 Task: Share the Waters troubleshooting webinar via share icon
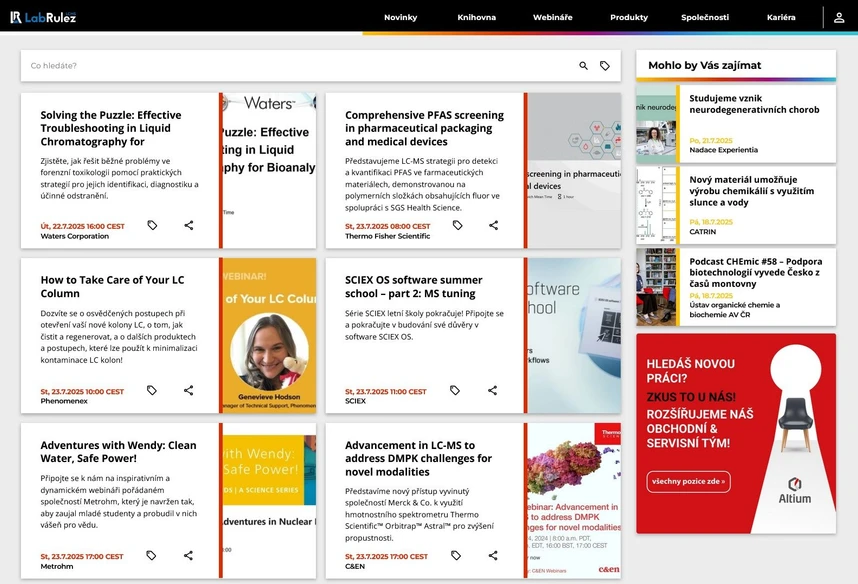pyautogui.click(x=187, y=225)
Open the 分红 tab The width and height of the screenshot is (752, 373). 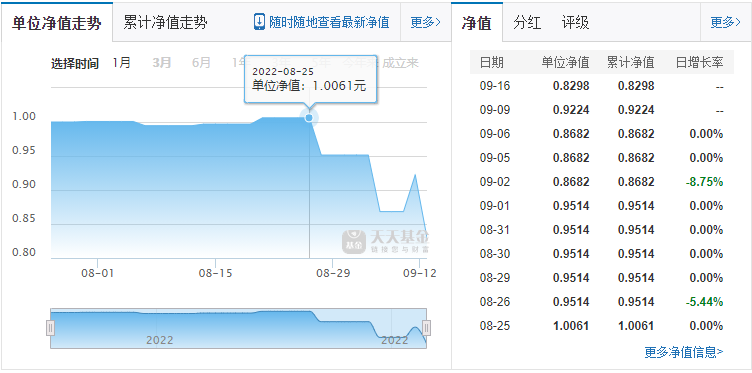click(x=527, y=23)
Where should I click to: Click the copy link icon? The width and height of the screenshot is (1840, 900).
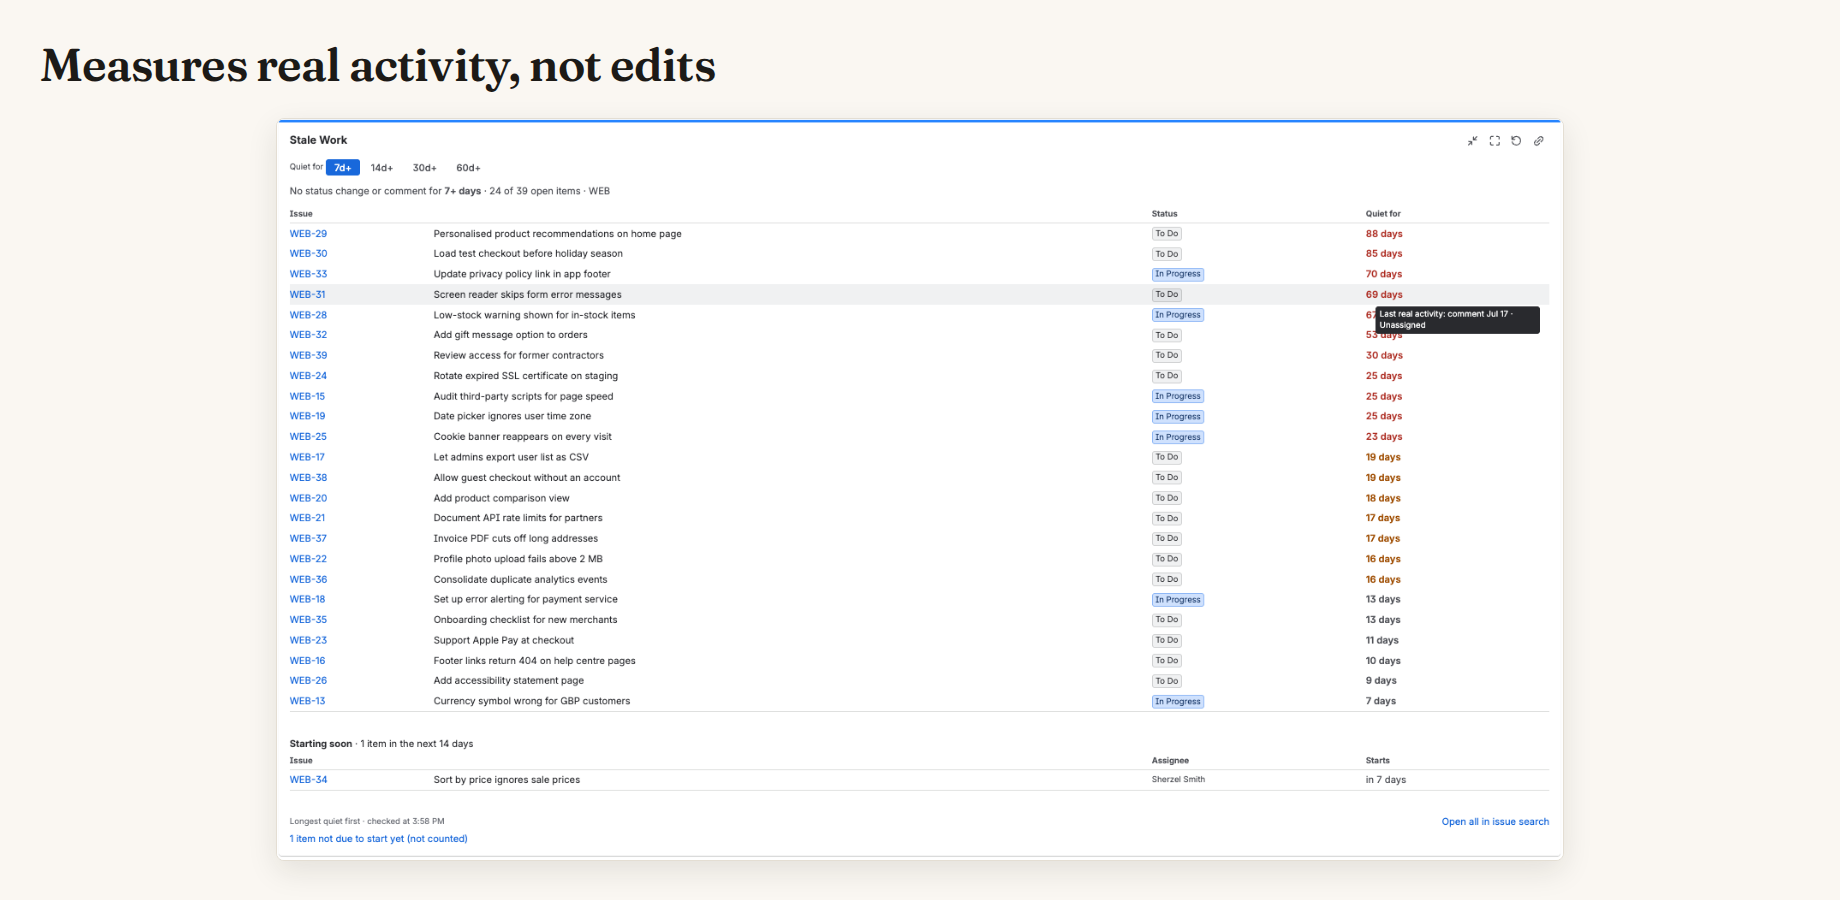(x=1538, y=141)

» **GOAL**
Set out the rows from the line with "Where should I" through the last line of the rows as a JSON list of strings, one string per line, with blank lines dropped. Leave the pictures out.

» **PROBLEM SOLUTION**
[
  "Where should I click to: Click the copy link icon? The width and height of the screenshot is (1840, 900).",
  "(x=1538, y=141)"
]